At some point, she'd stopped laughing and had started crying. Her nose was running, remnants from that little cold or whatever she'd had a few days ago. Didn't matter. No way in fuck this was going to be dignified.

"You'll lose. No matter what happens, you'll lose. You lost this time. So many people fucked you over, and—" and then she stopped talking, just froze mid-sentence, as her collar gave a loud, clear beep.

"Greynolds here." This was a voice she did know, but it sounded more relaxed now, not worried in the slightest. "You're not on the air, so you can stop trying to martyr yourself. You're the last one left, so you've got the right to go to the docks and hitch a ride, but only for the next"—a short pause, as if maybe he was checking his watch—"fourteen minutes. If I was you, I'd get moving. You're leaving the island then no matter what. Only question's whether your head's attached or not."

Kimberly stood for a second, completely taken aback. Her fingers were pressed against her neck, tucked under the her collar, still burning from the cut across them.

"And one more thing," Greynolds added, still sounding cheery and a bit bored. "You say another word before that collar comes off, you die. I've had a rough week, and I'm too tired for this nonsense. See you soon."

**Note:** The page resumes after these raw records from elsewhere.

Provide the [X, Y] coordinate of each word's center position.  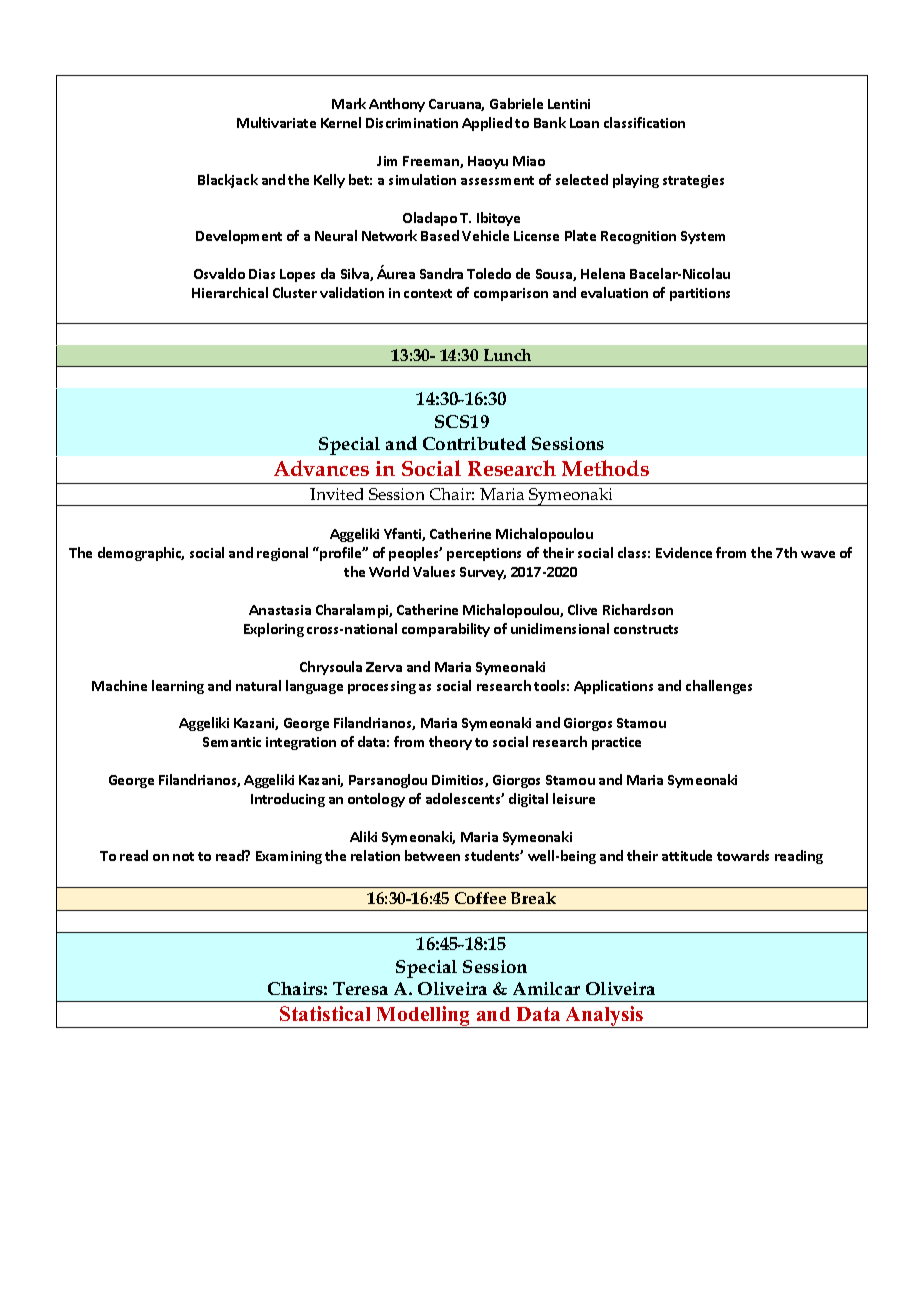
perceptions [484, 554]
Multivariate [276, 122]
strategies [693, 181]
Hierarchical [230, 292]
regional [282, 554]
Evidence [684, 552]
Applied [487, 124]
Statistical [325, 1013]
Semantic [232, 742]
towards [743, 855]
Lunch [507, 355]
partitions [700, 294]
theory [450, 743]
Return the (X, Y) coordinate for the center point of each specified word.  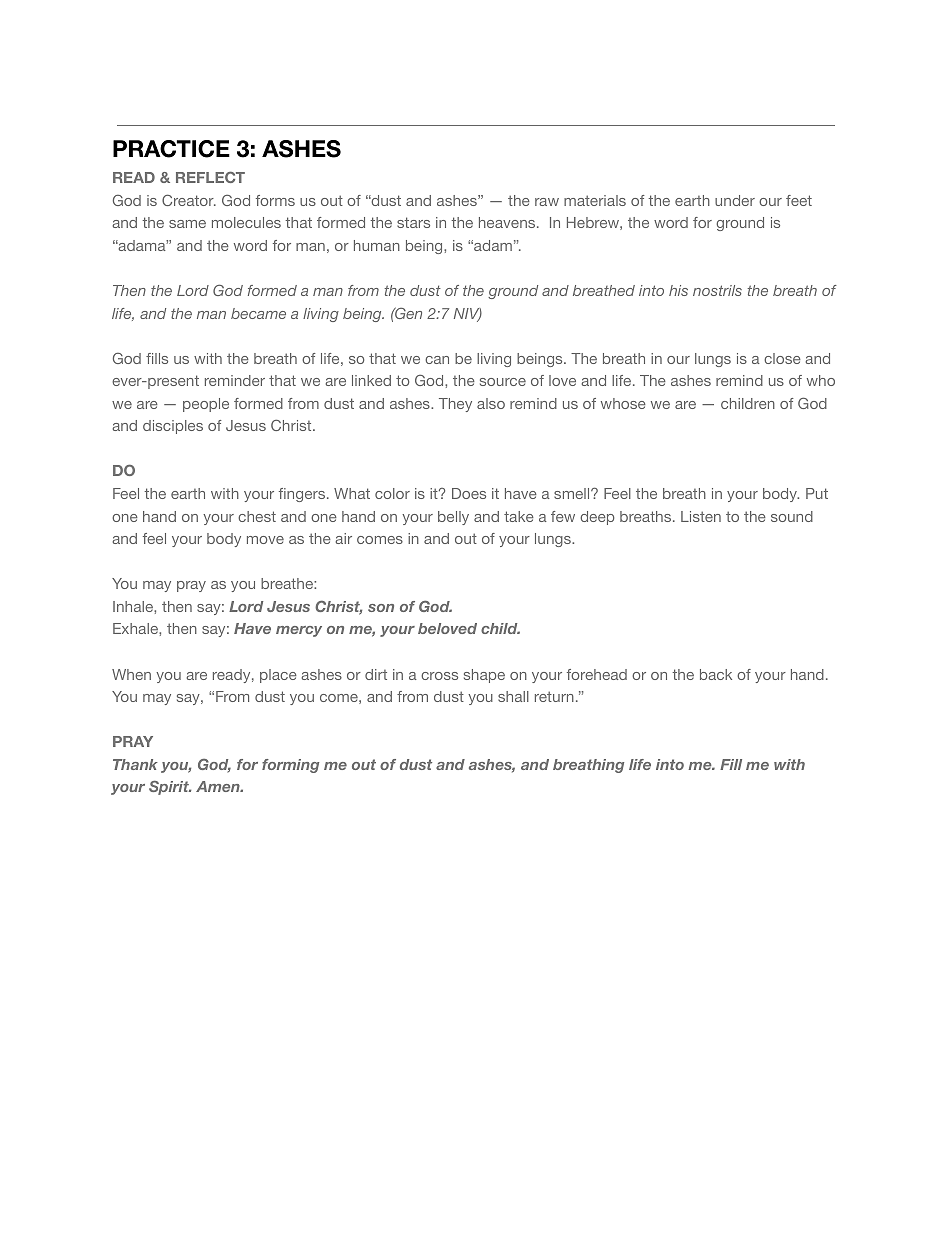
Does (469, 493)
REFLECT (210, 177)
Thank (135, 764)
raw (547, 202)
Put (817, 493)
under (735, 200)
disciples (173, 427)
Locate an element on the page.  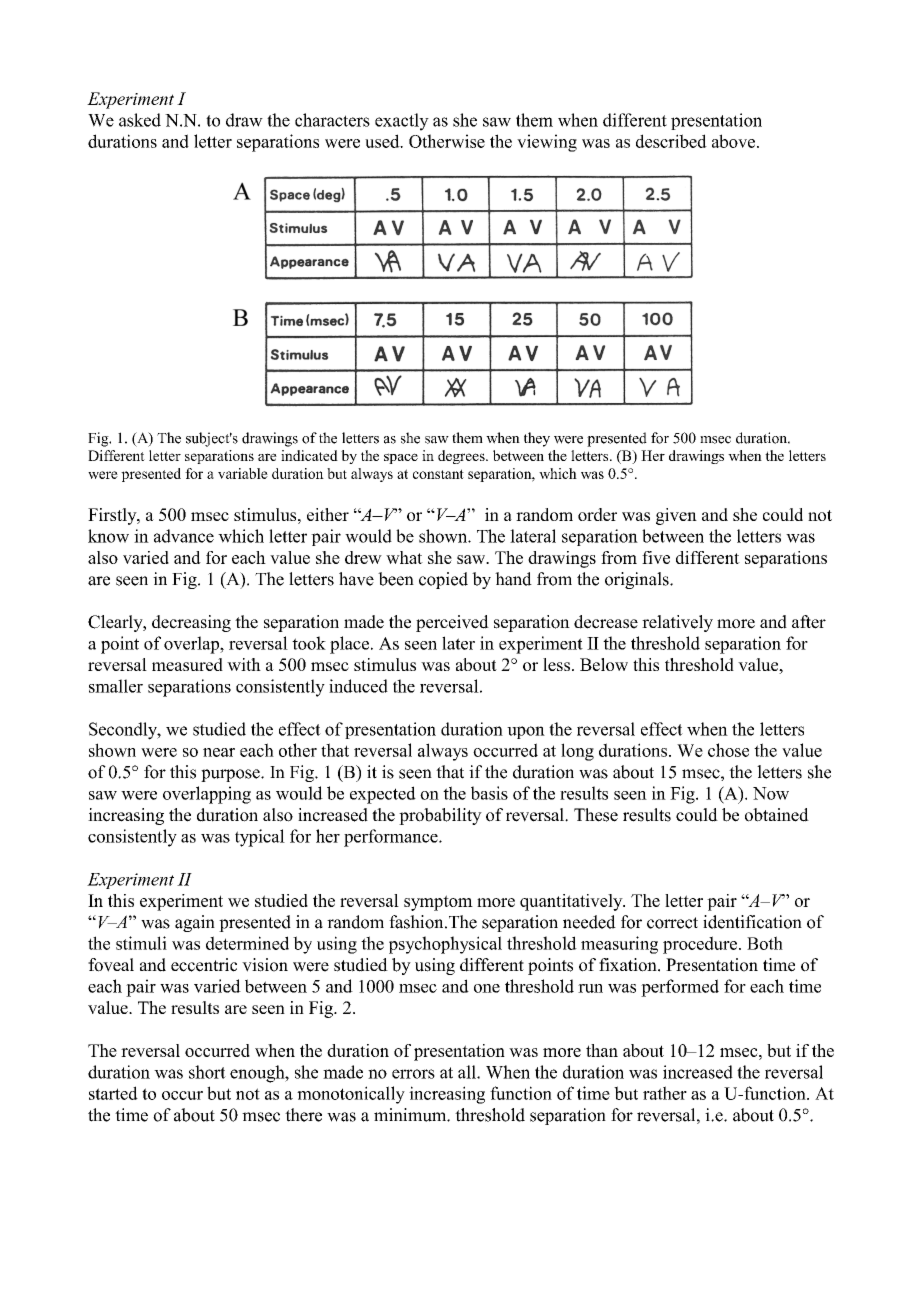
asked is located at coordinates (140, 120).
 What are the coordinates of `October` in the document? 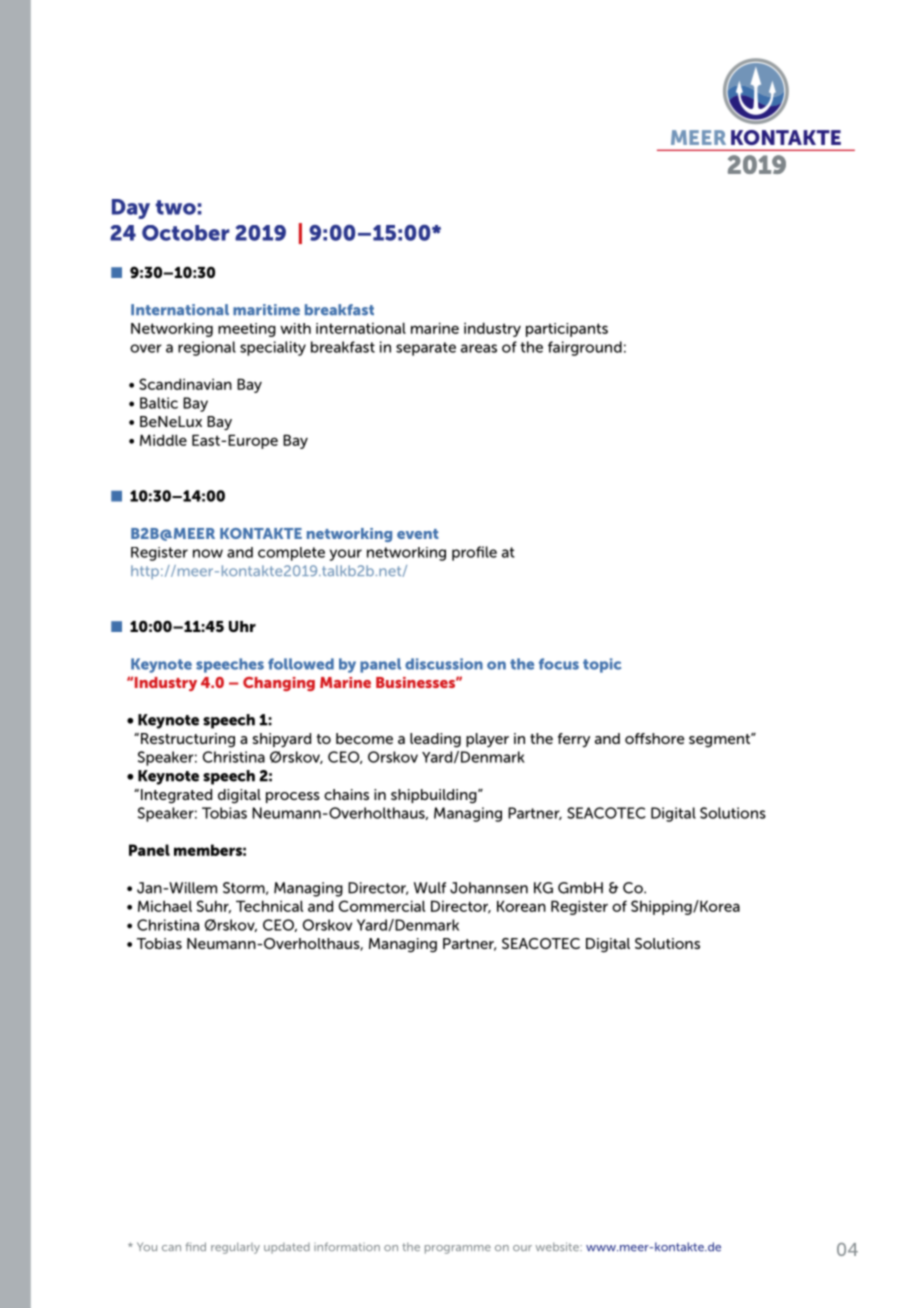 It's located at (185, 233).
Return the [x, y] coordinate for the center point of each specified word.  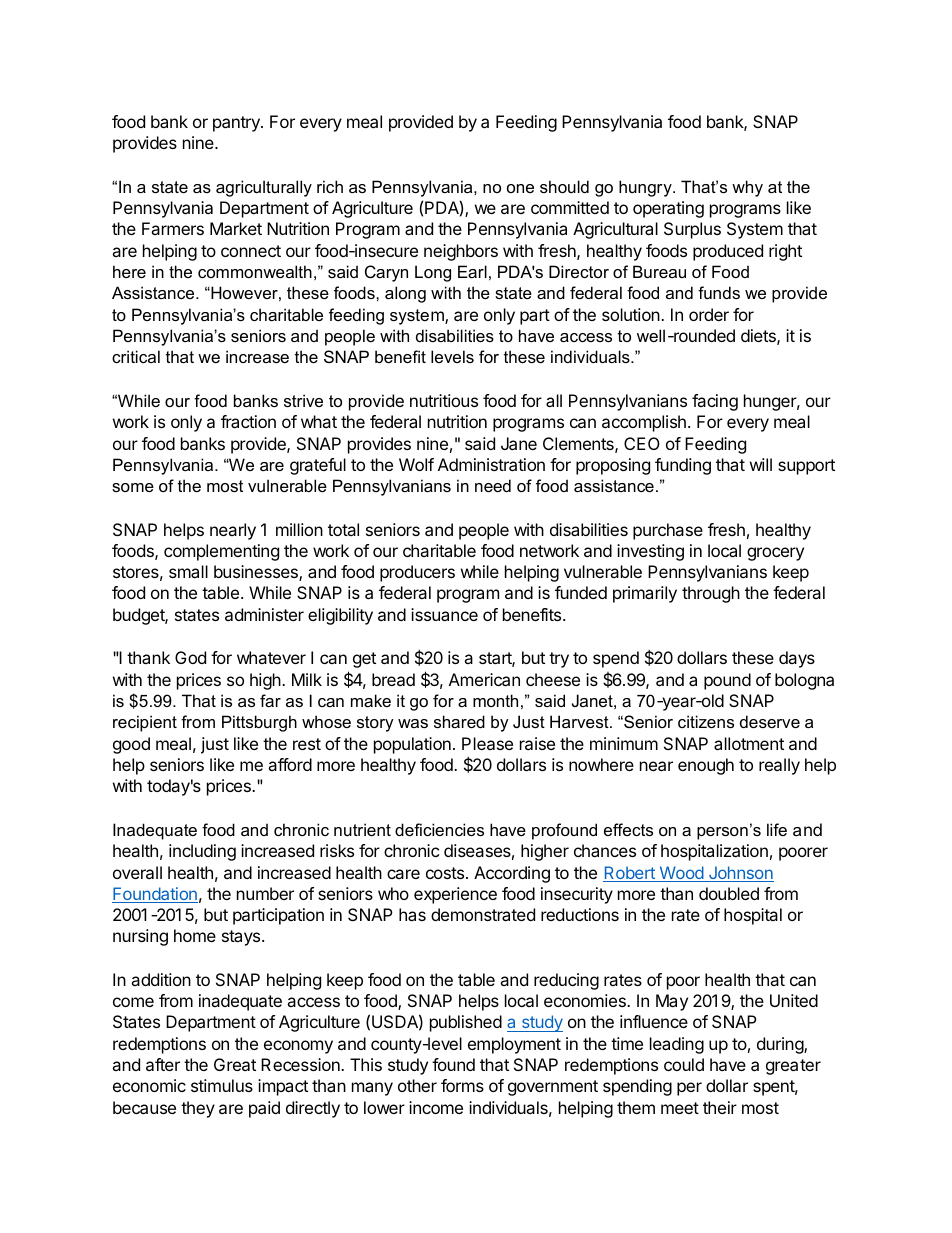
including [202, 852]
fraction [248, 421]
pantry [237, 124]
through [711, 594]
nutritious [444, 400]
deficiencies [439, 829]
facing [715, 402]
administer [264, 614]
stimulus [222, 1085]
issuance [444, 614]
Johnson [740, 874]
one [520, 188]
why [747, 188]
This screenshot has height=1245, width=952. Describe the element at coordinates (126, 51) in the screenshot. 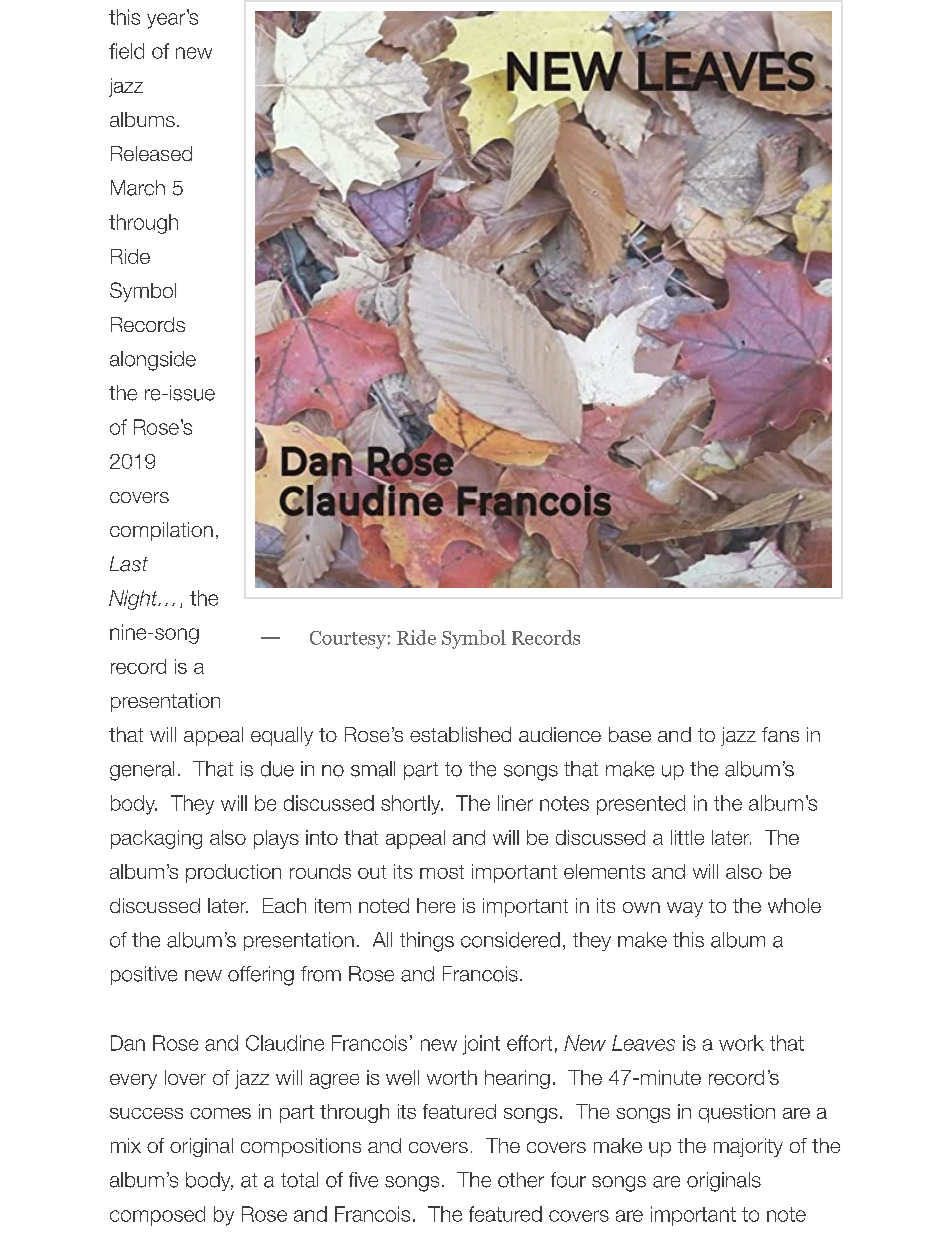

For a moment longer, Kimberly considered pushing her luck, shouting something at the cameras or going ahead and yanking anyways, just to spite the fuckers. The impulse rapidly died away, though, leaving her standing there in her ragged clothes in the middle of the night, crying and shivering and scared and lonely and wanting nothing more than to wake up and find out everything had been a dream.

She wasted five more seconds just trying to wrap her head around the past half hour, then gave up, knelt, and picked up the hair tie Ilario had shown her.

Sorry, Ivan.

She looked back at Ilario, at the boy who had given her a chance, who had been ready to kill her and had instead saved her life, who had maybe staked everything on the fact that she wasn't Rhory after all, the boy whose sacrifice she had nearly thrown away on some last stupid vestige of a rebellion fantasy.

Sorry, Ilario.

There wasn't any more time for her to stand around. The docks were close by, but her ankle was fucked up and her sides were aching and she just couldn't seem to catch her breath. Fourteen minutes was doable, but not if she didn't get moving right away.

She hobbled past the fountain, towards the docks, but turned back and paused once, right when she was on the edge of being out of sight of where she and Ilario had talked. She wanted to say something, but figured it was safer to just mouth out "Thanks." It wasn't like anyone would hear her either way.